Some records:
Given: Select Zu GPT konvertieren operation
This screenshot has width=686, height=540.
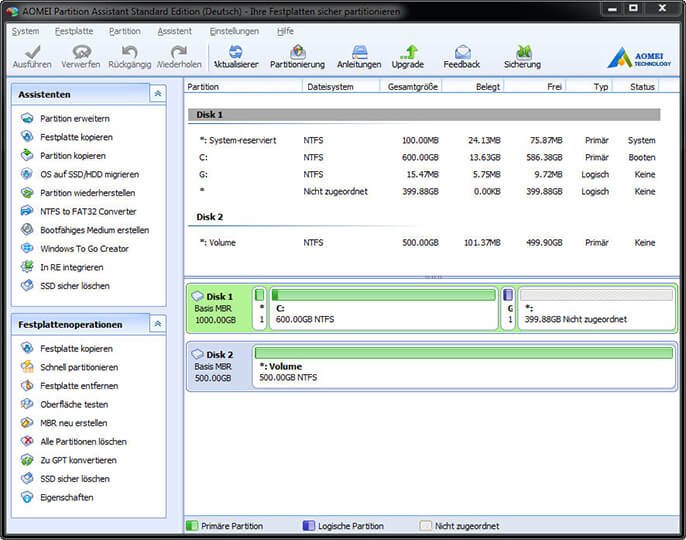Looking at the screenshot, I should (x=78, y=460).
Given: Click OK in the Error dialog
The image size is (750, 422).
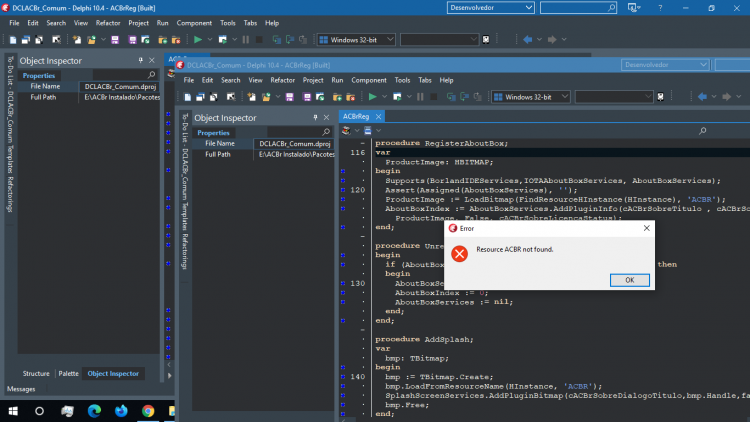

• _Problem requirements_
Copy out the lines above, starting at the line with "Given: Click OK in the Error dialog" and continuing through the end of the records. Omit the pictures from your answer.

• _Response_
Given: Click OK in the Error dialog
The image size is (750, 422).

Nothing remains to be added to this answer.